External Vulnerability Assessment - MemberGuard's external vulnerability assessment can detect areas of your credit union's network where an intruder could exploit security vulnerabilities. An external vulnerability assessment can help you determine your credit union's level of network security and identify weak elements or unprotected access points that need to be secured. It can also be used as an aide in evaluating your credit union's detection and response capabilities and help to determine whether the proper controls are in place. A detailed report will be provided to define the noted vulnerabilities, associated risks and the recommended mitigation actions.
Staff, Management & Board Level Training
MemberGuard can create on-site or web-based courses, workshops and educational material specifically for your credit union on the following topics:
- Information security awareness
- Understanding SAS 70 Audits
- Understanding ISO/IEC 27001:2005 certification
- Conducting vulnerability scans
- Security incident management & reporting
- Conducting risk assessments
- Internal auditing
- Vendor management
Internal Audit Services
MemberGuard’s certified auditors can provide internal auditing, IT internal auditing, compliance auditing and related risk assessment services.

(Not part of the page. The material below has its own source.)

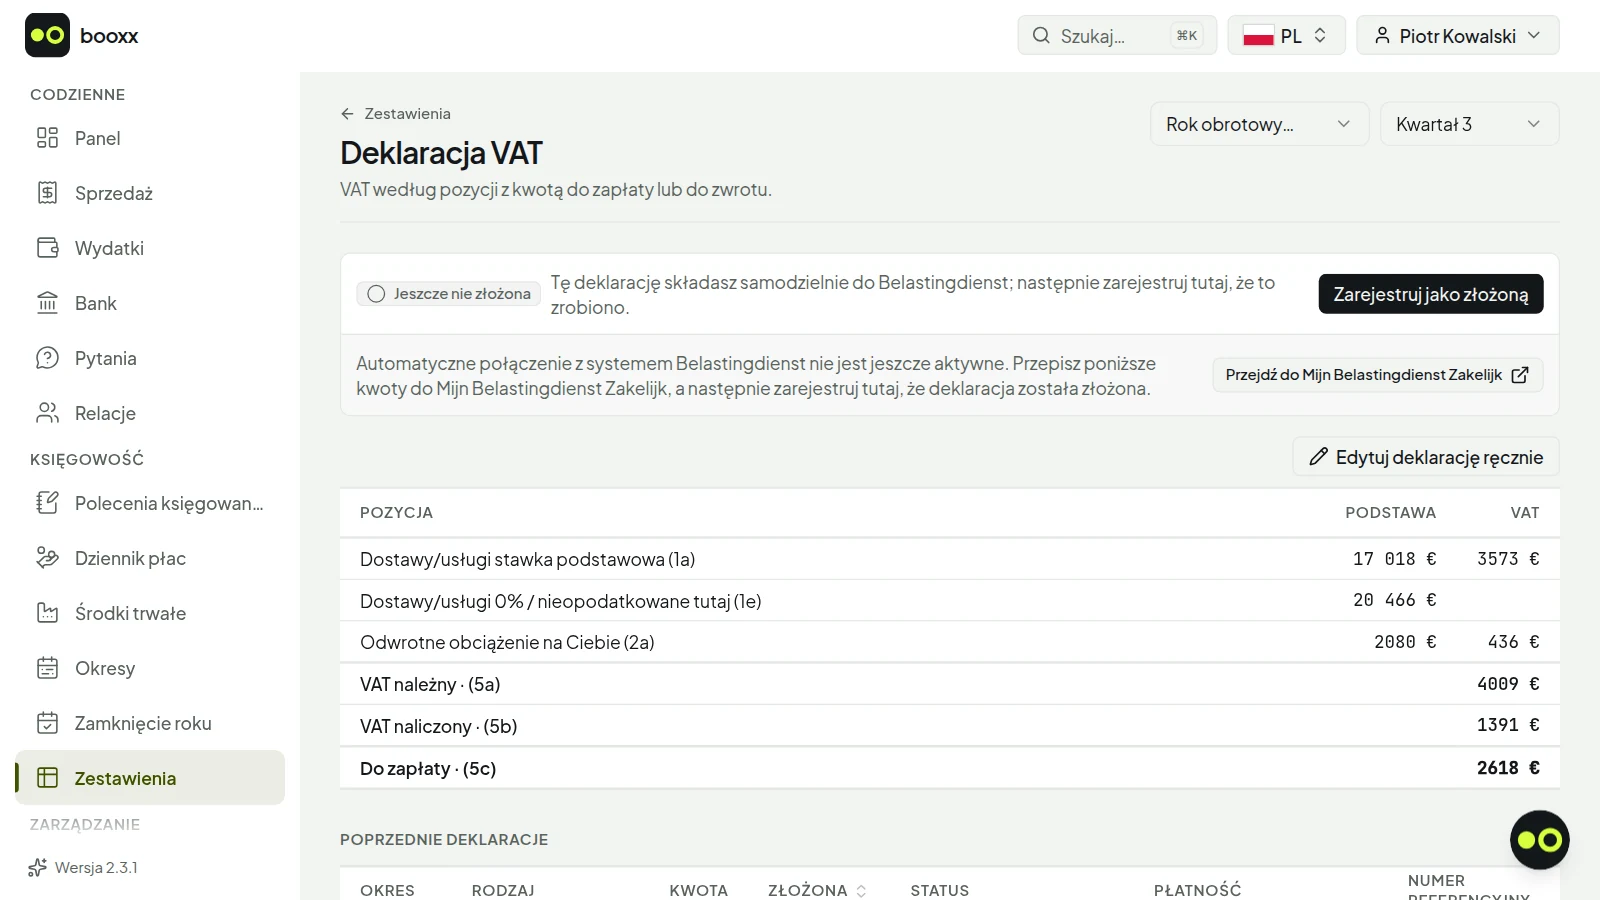Click the Sprzedaż sales icon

In addition, our services include external audit assistance, special investigations, support for acquisitions and due diligence exercises, quality reviews, NACHA compliance audits, AML/BSA/OFAC reviews, and operations audits of all business processes. All auditing services are provided on a co-sourced or fully outsourced basis.
Vendor Management
MemberGuard can provide assistance in developing a fully compliant external service provider management program which would include: due diligence prior to acquisition, written contracts with clear responsibilities. We also provide ongoing vendor oversight, including designation of an accountable executive for monitoring activities, control over remote vendor access and periodic reviews of continuity plans. We’ll coordinate with your credit union’s plans, review and monitor of performance reports, and review of service provider audits and regulatory exam reports.
Network Architecture Consulting
MemberGuard can help ensure that your credit union’s network provides the required confidentiality, integrity and availability of information with customized consultative services regarding the design and implementation of security components. Common recommendations include components such as anti-virus, web-filtering, intrusion prevention systems, network firewalls, application firewalls, and managed switches or routers. A detailed report is provided to management defining the noted vulnerabilities, associated risks and the recommended mitigation actions.